=== What needs to be done ===
Pick up the musing on horses and the Grand National right after its final sentence and carry it on for another paragraph or two.

The tedium conjured up in the thought of the unthinkable number of generations of horses standing around for hours on end not even knowing that they are waiting to get hungry, and of all the ones to come. The horse also has no sense of being a being in a series of beings stretching back into the foggy ruins of time where there were no fences facin' and on into the future. That's why horses have no myths.
Only an arrogant philosopher would attempt to describe what a horse is thinking when it is winning the Grand National in a hard fought finish. It's brilliant the way the commentators make it seem as if its chuffed to ****. And its amazing when you can imagine that it is chuffed to **** at having won due to the auto-suggestiveness of the commentator's rhetoric which is a form of pressure on its owners not to shoot it once it slows down and what hounds of hell will be set loose upon them if they should treat a Grand National winner in such a materialistic fashion. The second they can shoot. "Second is nothing!!" the jockey of this year's winner said before the race. And it costs a lot to keep a horse from when it slows down to when it passes away naturally.

=== Given material ===
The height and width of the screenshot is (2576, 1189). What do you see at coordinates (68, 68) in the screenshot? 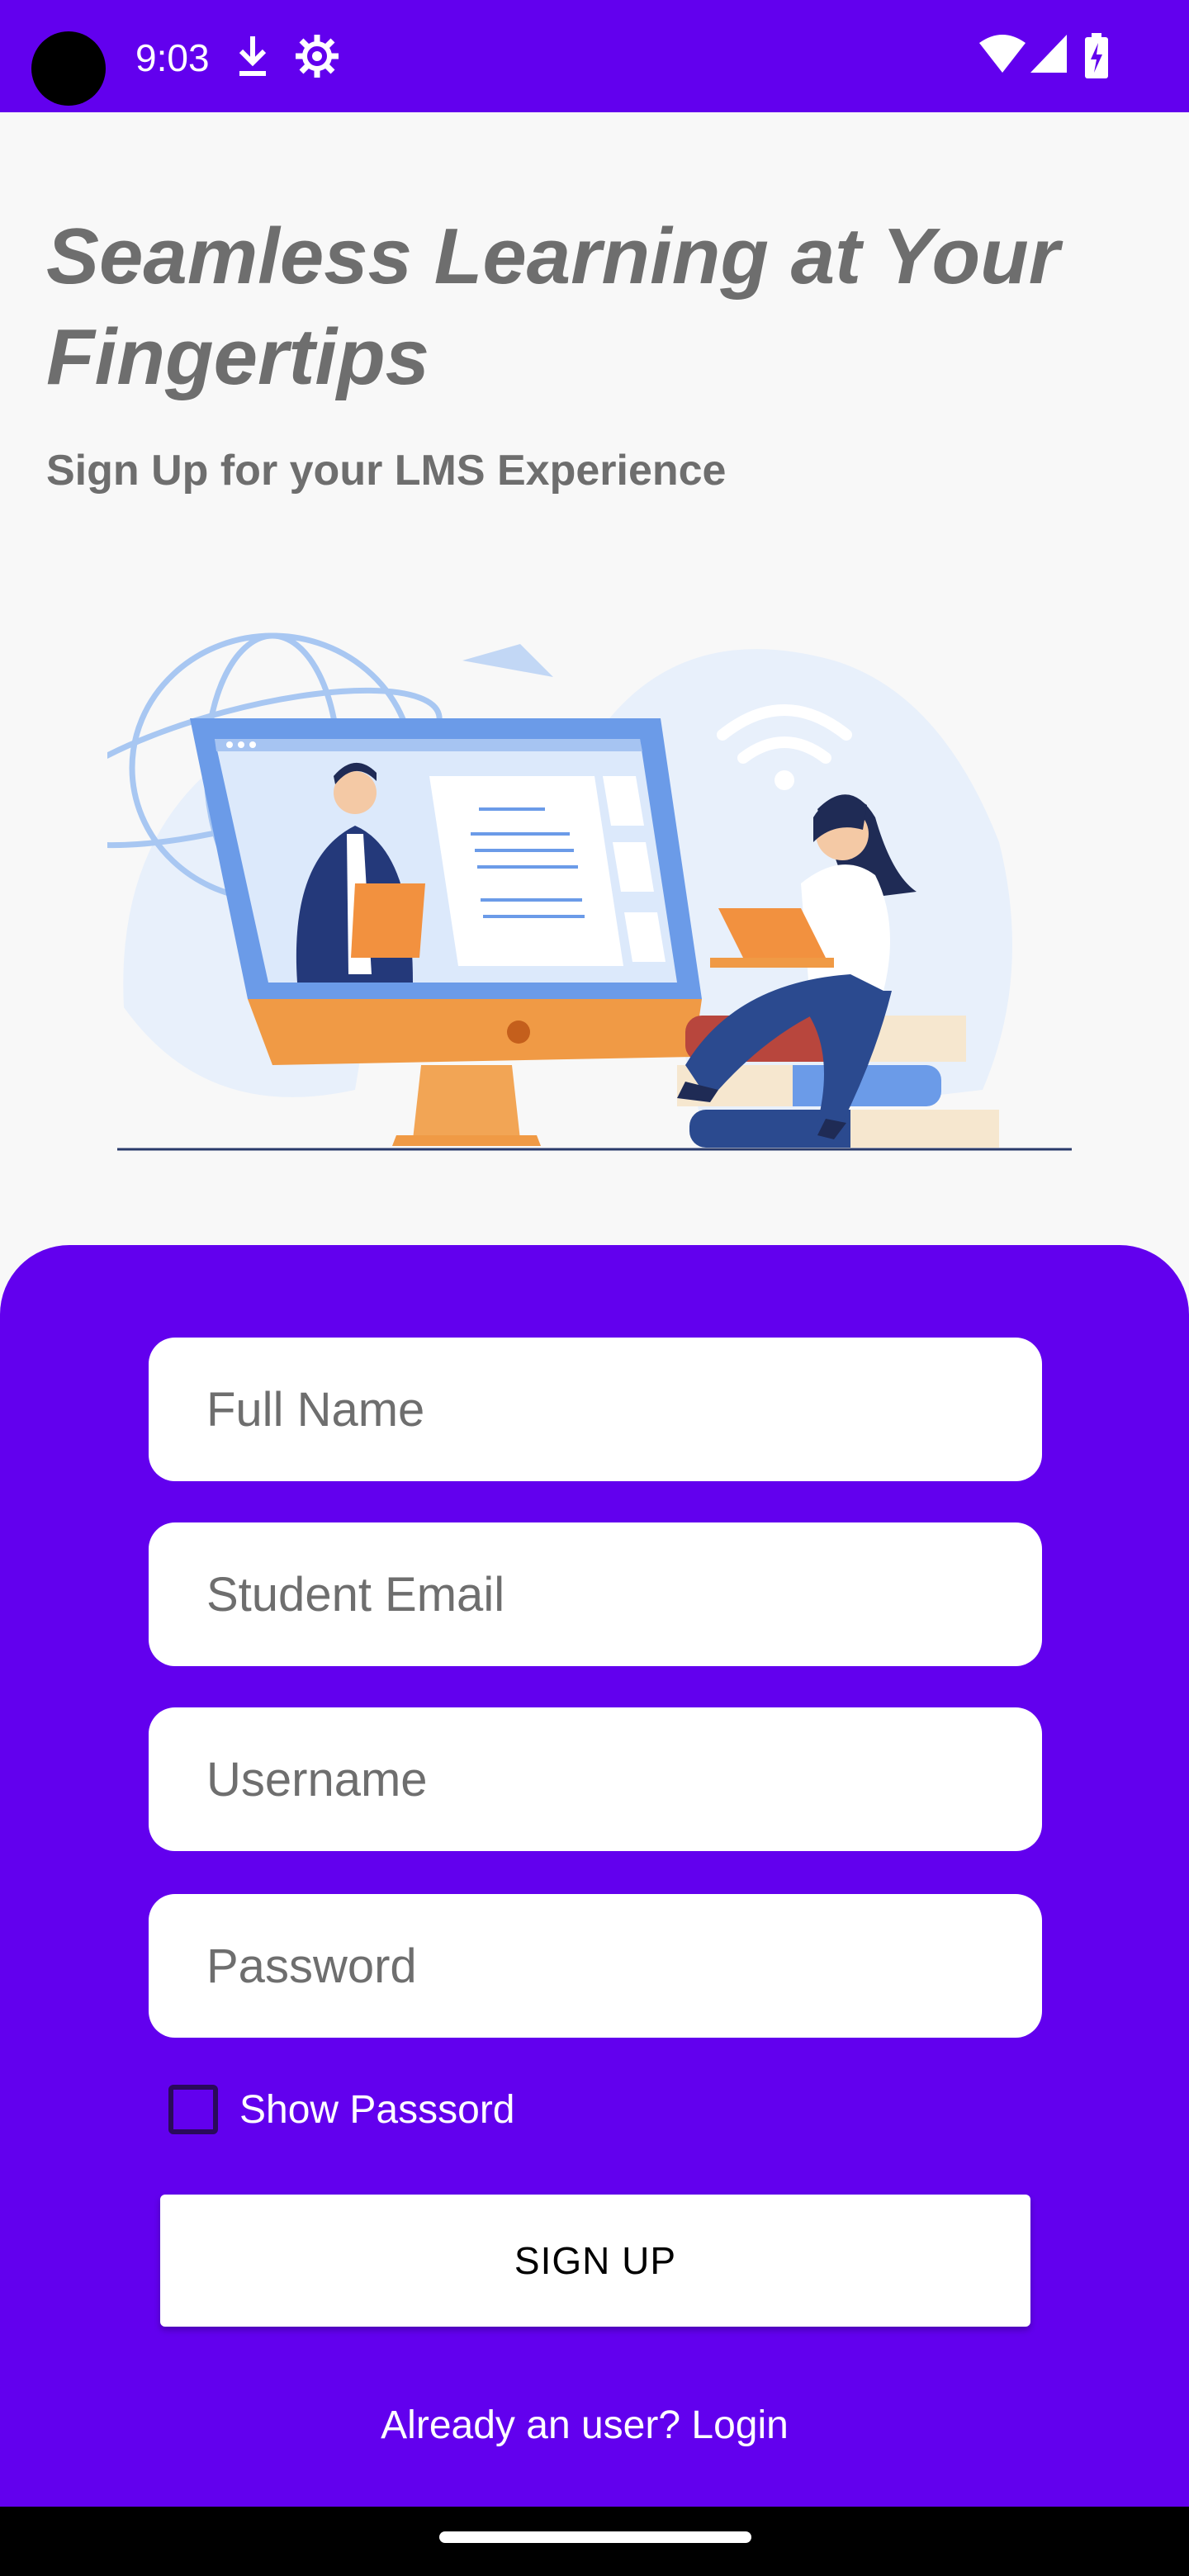
I see `camera-cutout` at bounding box center [68, 68].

=== Response below ===
How's that for a myth? Even a few horses enjoy the result of a myth. Such a myth, a sanctity about a horse, also ensures a continuation of contributions, usually in wills, to "horse sanctuaries".
I knew a chap who had a pigeon that had won him a lot of money, and a cup, in a 300 mile race through a storm and he was almost glueing it to its perch before it pegged out. He reckoned he owed it parched peas to the value of half the prize money.
I like myths. And, as you can see, I like bull-shitting too.